The Club also praised Newsom’s budget proposal for committing $6.1 billion in clean transportation to put clean cars, trucks, and buses on the road and support an “equitable transition to electrification for underserved communities.”  

In addition, the group said Newsom “reiterated commitments to phasing out fossil fuels. His proposal invests billions to transition the state off of dirty fossil fuels towards affordable, clean energy. There are also provisions in the budget to train oil and gas industry workers in oil well remediation and clean energy jobs.”

But it did have a caveat.

“The proposal also includes funds to cap and remediate abandoned oil and gas wells – however – the costs of cleaning up dirty oil wells should be footed by the fossil fuel industry, not state taxpayers,” the Club argued.

Brandon Dawson, Director of Sierra Club California, also released a statement summarizing the Club’s assessment of Newsom’s budget:

“The Governor’s budget proposal highlights just how involved the state must be to combat the climate crisis and protect California for future generations. If adopted, many of the investments announced today will aid in mitigating the worst of climate change’s impacts.

However, Californians know that we need more than just money to fight the climate crisis. We need strong regulatory actions to address the source of the crisis: the practices of the fossil fuel and other extractive and exploitative industries that continue to harm our lands, rivers, ecosystems, and communities – largely BIPOC and underserved communities. The state must hold these industries accountable and ensure they foot the cost of remediation, not the taxpayers.

The release of Newsom’s budget proposal also followed a year during which his administration continued to advance the highly embattled Delta Tunnel, which would have massive intakes between Hood and Courtland, and the controversial Sites Reservoir on the west side of the Sacramento Valley. Newsom’s team is pushing ahead with these plans despite strong opposition by California Indian Tribes, environmental justice groups, commercial and recreational fishing organizations and conservation groups. Opponents of the tunnel and Sites say the projects would only do further harm to already collapsing fish populations on Central Valley rivers and the Sacramento-San Joaquin River Delta: sacramento.newsreview.com/…

“The Delta is being further diminished along with its cultural and traditional resources that Tribes have utilized from the Delta for food, medicine, transportation, shelter, clothing, ceremony and traditional lifeways from the beginning of time,” said Malissa Tayaba, the Vice Chair of the Shingle Springs Band of Miwok Indians. “Additional diversions from the Sacramento River watershed will exaggerate an already damaged and diminishing Delta ecosystem and estuary and our Tribe’s ties to our homelands.” 

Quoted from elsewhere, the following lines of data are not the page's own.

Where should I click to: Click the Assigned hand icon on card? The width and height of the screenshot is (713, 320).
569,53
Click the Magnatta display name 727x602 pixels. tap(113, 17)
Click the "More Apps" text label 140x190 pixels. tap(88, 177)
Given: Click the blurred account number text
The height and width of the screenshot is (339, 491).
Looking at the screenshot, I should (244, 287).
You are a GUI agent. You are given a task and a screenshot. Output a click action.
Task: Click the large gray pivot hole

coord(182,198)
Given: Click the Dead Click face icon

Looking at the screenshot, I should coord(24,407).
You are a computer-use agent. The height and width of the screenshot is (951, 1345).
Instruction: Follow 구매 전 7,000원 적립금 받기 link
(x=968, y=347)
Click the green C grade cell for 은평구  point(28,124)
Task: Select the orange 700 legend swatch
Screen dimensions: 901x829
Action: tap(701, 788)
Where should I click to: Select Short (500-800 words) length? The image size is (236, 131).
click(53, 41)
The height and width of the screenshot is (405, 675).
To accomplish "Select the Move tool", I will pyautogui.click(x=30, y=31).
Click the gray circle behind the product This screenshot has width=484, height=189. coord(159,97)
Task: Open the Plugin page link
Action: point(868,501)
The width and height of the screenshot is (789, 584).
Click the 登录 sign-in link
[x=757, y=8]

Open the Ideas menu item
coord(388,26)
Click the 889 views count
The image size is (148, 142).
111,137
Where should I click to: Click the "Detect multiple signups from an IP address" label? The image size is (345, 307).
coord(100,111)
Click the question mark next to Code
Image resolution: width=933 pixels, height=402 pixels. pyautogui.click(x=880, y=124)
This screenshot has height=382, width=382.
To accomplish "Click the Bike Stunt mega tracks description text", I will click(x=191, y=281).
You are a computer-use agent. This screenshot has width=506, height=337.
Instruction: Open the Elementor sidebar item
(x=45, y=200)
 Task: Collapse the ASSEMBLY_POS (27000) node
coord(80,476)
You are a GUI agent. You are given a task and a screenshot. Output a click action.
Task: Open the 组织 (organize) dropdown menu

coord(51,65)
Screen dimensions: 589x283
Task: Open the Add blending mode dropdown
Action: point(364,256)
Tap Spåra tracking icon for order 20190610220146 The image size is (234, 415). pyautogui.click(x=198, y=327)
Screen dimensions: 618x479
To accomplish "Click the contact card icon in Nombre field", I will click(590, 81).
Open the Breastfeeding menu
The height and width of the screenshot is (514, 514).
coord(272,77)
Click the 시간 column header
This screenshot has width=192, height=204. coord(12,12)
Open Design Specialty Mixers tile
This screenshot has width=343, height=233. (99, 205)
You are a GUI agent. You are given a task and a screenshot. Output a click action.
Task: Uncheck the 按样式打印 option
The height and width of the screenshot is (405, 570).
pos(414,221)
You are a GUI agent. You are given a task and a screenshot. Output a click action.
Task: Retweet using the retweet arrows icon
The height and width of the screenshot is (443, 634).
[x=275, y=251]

Tim Stroshane, policy analyst for Restore the Delta, said the proposed budget “continues to play hide-the-ball about how much state funds are to be spent on the single Delta Tunnel project.”

He added that’s because “the Delta Conveyance Program is not singled out in any one fund, as usual.”

Stroshane points out there is one reference in the January Budget Summary (p. 233) to “water conveyance” as part of $5.2 billion water and drought resilience initiative, but it’s just one of seven areas of funding for the initiative alongside groundwater recharge, Salton Sea, water supply reliability, water recycling, ecosystem restoration and flood management.

“Most of the proposed water budget seems to center on small and rural community water systems for drought resilience and response investments/preparation,” Stroshane noted. “These are smart investments. Now, if he would apply that to saving the Bay-Delta estuary, we could finally face one of the State’s ‘greatest challenges.’ Governor Newsom understands what needs to happen.”